Papà scriveva alla ditta di Bologna, pagava con un vaglia postale e poi arrivavano per posta dei pacchettini con dentro le regine. Davvero! per posta ordinaria, era una scatoletta di legno (4x2x15 cm circa) chiusa da un lato lungo con una reticella di metallo e dentro si vedevano sette-otto api ed una regina con una macchia di lacca colorata sul dorso, ogni anno cambiavano il colore, in modo da sapere l’età della regina anche negli anni successivi. Uno dei lati della scatoletta era pieno di cibo che le api rimasticavano e davano alla regina, dall’altro lato c’era un piccolo foro chiuso da un po’ di cera. Bastava mettere la scatoletta nel nido, la parte bassa dell’arnia senza regina (se necessario si uccideva la vecchia regina) e dopo uno o due giorni il diaframma di cera veniva demolito, dall’interno o dall’esterno, e la nuova regina prendeva possesso dell’alveare. Intanto si erano amalgamati gli odori dell’arnia e delle nuove api.
La “forza” di un’arnia è data principalmente dalla vitalità della sua regina. Una buona regina depone molte, moltissime uova a cominciare da inizio primavera, in modo che a maggio quando c’è la fioritura dell’acacia le api siano molto numerose per garantire un buon raccolto. Le regine che deponevano poco venivano sostituite con una regina giovane, acquistata, come sopra detto, o prelevata da un’altra arnia o sciame. Per stimolare la produzione di api, quindi di miele, papà cominciava già a fine febbraio o marzo a nutrire le arnie con una soluzione satura di acqua e zucchero e un po’ di miele. L’arnia e la regina vedendo arrivare nutrimento in quantità erano stimolate ad iniziare presto la deposizione.

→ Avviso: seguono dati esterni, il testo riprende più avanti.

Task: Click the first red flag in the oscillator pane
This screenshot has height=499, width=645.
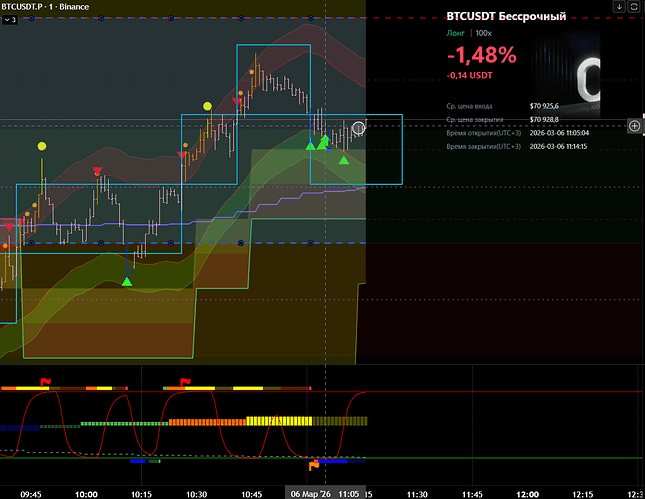Action: tap(45, 381)
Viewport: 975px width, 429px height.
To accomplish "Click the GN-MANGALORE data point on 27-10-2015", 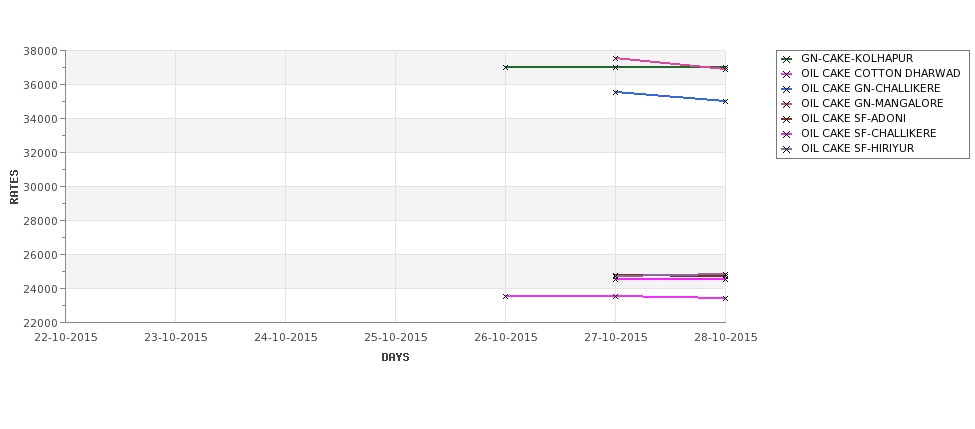I will (616, 58).
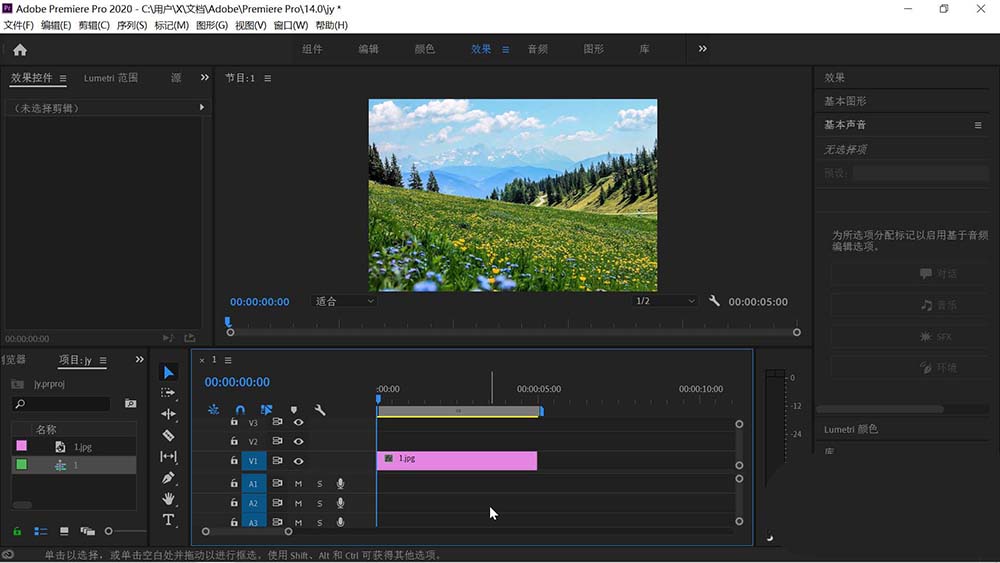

Le arnie in giardino erano tenute in osservazione tutto l'anno, per me anche da bambino erano un oggetto di grande interesse. Passavo ore intere accoccolato tra due arnie per osservare da vicino le api che partivano rapide in volo per andare a bottinare, cioè raccogliere il nettare. Più interessanti erano quelle in arrivo, con la pancia gonfia di nettare oppure con le palline di polline appese alle zampette posteriori, gialle, arancioni, rosse. Guardando bene si vedeva che arrivavano stanche, pesanti, si posavano ed entravano subito nella porticina e dentro l’arnia. Con un po’ d’attenzione è facile distinguere le api giovani da quelle più vecchie, queste ultime sono un po’ più scure, hanno meno peluria su zampe e torace e le ali sono consumate, scheggiate ai margini. La vita di una bottinatrice è dura e pericolosa. Poi c'erano i maschi, i fuchi, anche loro si fermavano poco sulla porticina, dovevo essere svelto a prenderli con due dita. Con i fuchi ci si poteva giocare, sono senza pungiglione. Ce n'erano tanti in tarda primavera, poi calavano molto nell'estate per sparire del tutto già a metà agosto, la loro esistenza serve solo per l'accoppiamento durante il volo nuziale della regina. Questo gioco di osservare le api e cacciare i fuchi ogni tanto mi costava caro, era abbastanza frequente che un'ape mi pungesse, quasi sempre sulla palpebra sotto il sopracciglio o sotto l'occhio, credo puntassero al luccichio dell'occhio. Quando succedeva andavo nel garage, lì vicino, e guardando nello specchietto della Fiat 600, mi toglievo il pungiglione e tornavo al mio gioco. Più di una volta un'altra ape fece il bis... andavo a scuola con un bell'occhio quasi chiuso.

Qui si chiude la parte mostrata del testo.